▶ _Task directions_
From the entries below, please output exactly the lines starting at the one containing "The image size" and ending at the one containing "Screen dimensions: 684x431", both included.

------ Provided entries ------

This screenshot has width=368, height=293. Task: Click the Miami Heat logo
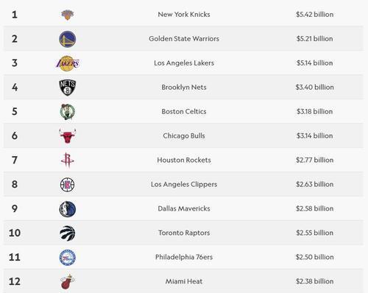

------
------ Provided entries ------

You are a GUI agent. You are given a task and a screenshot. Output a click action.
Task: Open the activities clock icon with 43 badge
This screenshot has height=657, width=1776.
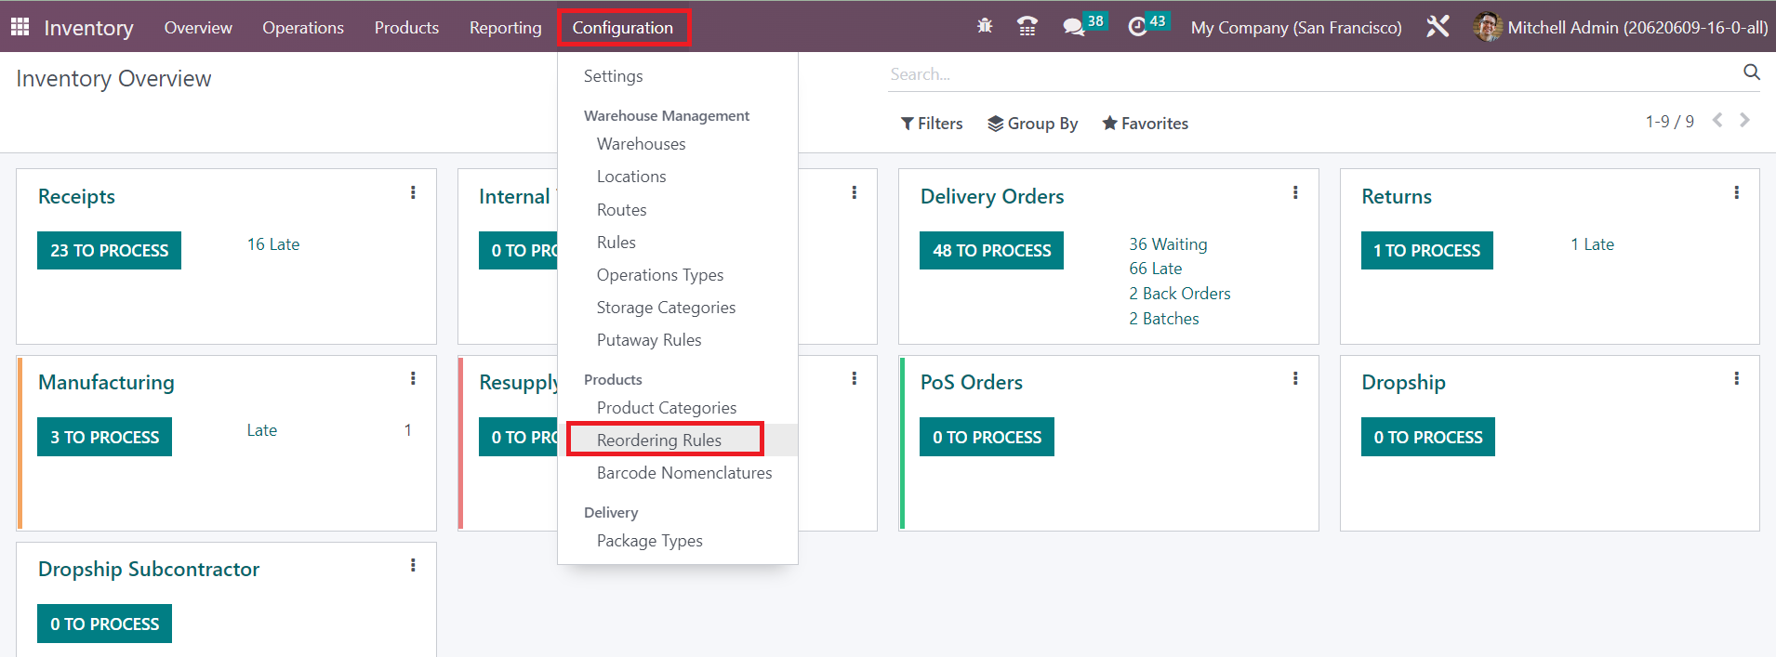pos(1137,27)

------
------ Provided entries ------

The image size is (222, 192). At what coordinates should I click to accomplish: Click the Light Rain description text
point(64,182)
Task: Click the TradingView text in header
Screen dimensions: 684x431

------

▶ _Solution to the problem_
The image size is (222, 192). At what coordinates should I click to accomplish: Click the Light Rain description text
point(64,182)
Task: Click the TradingView text in header
Screen dimensions: 684x431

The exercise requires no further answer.